Data Science & Engineering
ECE 204 (formerly ECE 379)
University of Wisconsin–Madison
Instructor: Laurent Lessard
A hands-on introduction to Data Science using the Python programming language. The course is intended for Freshmen and Sophomores of any major that have limited prior experience in computer programming or data science. The course teaches how to think about data-centric problems in a computational way. Given data from real-world phenomena, students will learn to describe, analyze, and make predictions. To this effect, the course will also introduce programming in Python, which is the most widely used programming language in the data science industry. Topics covered include: how to import, manipulate, summarize, and visualize data of various types, how to perform descriptive analyses such as clustering and principal component analysis, how to perform predictive analyses such as classification and regression, and notions of bias, fairness, and ethics in data science.
Prerequisites: There are no prerequisites for this course. We will provide you with the tools you need and teach you how to use them. Most importantly, we will equip you with the knowledge and ability to continue using what you’ve learned long after you complete the class and for the rest of your career as a student and beyond.
IMPORTANT: The materials below are from Fall 2019-20, which was the last time Prof. Lessard taught this course. More recent offerings of the course might use different notes/materials.
The class is organized into modules.
- Python modules show how to perform specific computations and tasks using Python and/or Jupyter notebooks. These modules consist of lecture slides containing explanations and code snippets.
- Concept modules explain a new concept, typically from a mathematical, geometric, or intuitive perspective, with illustrative examples. These modules consist of lecture slides.

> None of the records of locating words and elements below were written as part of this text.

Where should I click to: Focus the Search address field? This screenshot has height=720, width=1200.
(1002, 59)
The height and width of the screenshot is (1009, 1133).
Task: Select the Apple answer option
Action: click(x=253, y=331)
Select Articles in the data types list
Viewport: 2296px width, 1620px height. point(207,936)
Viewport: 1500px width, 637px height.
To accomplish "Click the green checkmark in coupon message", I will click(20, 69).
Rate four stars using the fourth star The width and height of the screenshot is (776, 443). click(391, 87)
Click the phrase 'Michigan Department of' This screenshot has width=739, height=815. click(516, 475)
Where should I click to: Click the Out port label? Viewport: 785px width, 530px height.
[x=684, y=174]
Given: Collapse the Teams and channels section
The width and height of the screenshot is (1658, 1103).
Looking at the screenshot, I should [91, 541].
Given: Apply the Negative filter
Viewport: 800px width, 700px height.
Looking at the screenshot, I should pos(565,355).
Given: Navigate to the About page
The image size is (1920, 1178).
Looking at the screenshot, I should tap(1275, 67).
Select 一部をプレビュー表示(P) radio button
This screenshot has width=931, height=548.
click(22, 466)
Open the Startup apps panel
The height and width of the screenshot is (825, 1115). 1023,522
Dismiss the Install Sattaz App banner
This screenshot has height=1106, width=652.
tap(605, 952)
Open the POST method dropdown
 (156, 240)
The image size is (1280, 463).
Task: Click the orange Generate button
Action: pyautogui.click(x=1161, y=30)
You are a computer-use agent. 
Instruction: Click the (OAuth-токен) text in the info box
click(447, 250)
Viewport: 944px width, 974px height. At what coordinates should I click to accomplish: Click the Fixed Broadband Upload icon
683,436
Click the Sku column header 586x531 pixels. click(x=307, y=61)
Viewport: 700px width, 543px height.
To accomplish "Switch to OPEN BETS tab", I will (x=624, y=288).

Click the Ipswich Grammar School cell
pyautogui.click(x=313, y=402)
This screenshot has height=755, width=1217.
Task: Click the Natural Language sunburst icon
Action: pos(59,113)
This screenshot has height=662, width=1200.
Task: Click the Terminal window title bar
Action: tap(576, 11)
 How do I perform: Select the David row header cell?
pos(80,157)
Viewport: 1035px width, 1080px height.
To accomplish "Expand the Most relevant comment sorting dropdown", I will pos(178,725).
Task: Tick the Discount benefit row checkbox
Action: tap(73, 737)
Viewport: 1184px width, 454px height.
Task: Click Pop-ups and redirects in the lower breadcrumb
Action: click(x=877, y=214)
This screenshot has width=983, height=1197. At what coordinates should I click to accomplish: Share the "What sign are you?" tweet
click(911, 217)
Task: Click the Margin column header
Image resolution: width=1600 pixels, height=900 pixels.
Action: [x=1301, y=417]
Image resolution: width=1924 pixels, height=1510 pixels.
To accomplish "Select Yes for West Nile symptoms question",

- Case studies apply the concepts covered in previous modules to a realistic use case. This typically includes manipulating and analyzing data sets, and interpreting and visualizing the results. Case Study modules are IPython notebooks (ipynb) and also contain a short quiz at the end.
- Introduction/Survey modules give a high-level overview of what’s to come or a summary of what has been covered thus far. These modules consist of lecture slides.
Lecture slides are also available for download as PDFs. The typical pace of the class is two modules per lecture.
Part I: Python and Jupyter basics
Part II: Unsupervised learning
Part III: Supervised learning
Part IV: Time series
ECE 204 is intended to be a first course in programming and learning to reason with data. It was the first course of its kind at UW-Madison, created and first taught by Laurent Lessard with help from Teaching Assistants Scott Sievert, Pankaj Kabra, and Shashank Varma. The course is still under active development and continues to evolve.
Learning outcomes
In other words: what are the skills you will acquire upon completing this class?
- Write working code in Python to import, manipulate, analyze, visualize, and otherwise interact with datasets of various types. If you don’t know what “writing code” even means, you’ll learn that too!
- Perform descriptive analyses to extract, summarize, and interpret salient features from datasets.
- Perform predictive analyses to model trends and make predictions from datasets.
- Apply techniques to identify and clean data that contains missing entries, outliers, or other forms of noise or uncertainty.
- Recognize and evaluate potential issues pertaining to bias, fairness, privacy, and ethics in applying data science techniques. Also understand the limits of what data can do.
Evaluation
A combination of in-class activities, homework assignments, midterm exams, and a final exam. These will largely be hands-on activities where you will complete tasks on your computer and submit your answers electronically.
Materials required
The only thing you will need is a laptop. All course-related materials and software will be provided.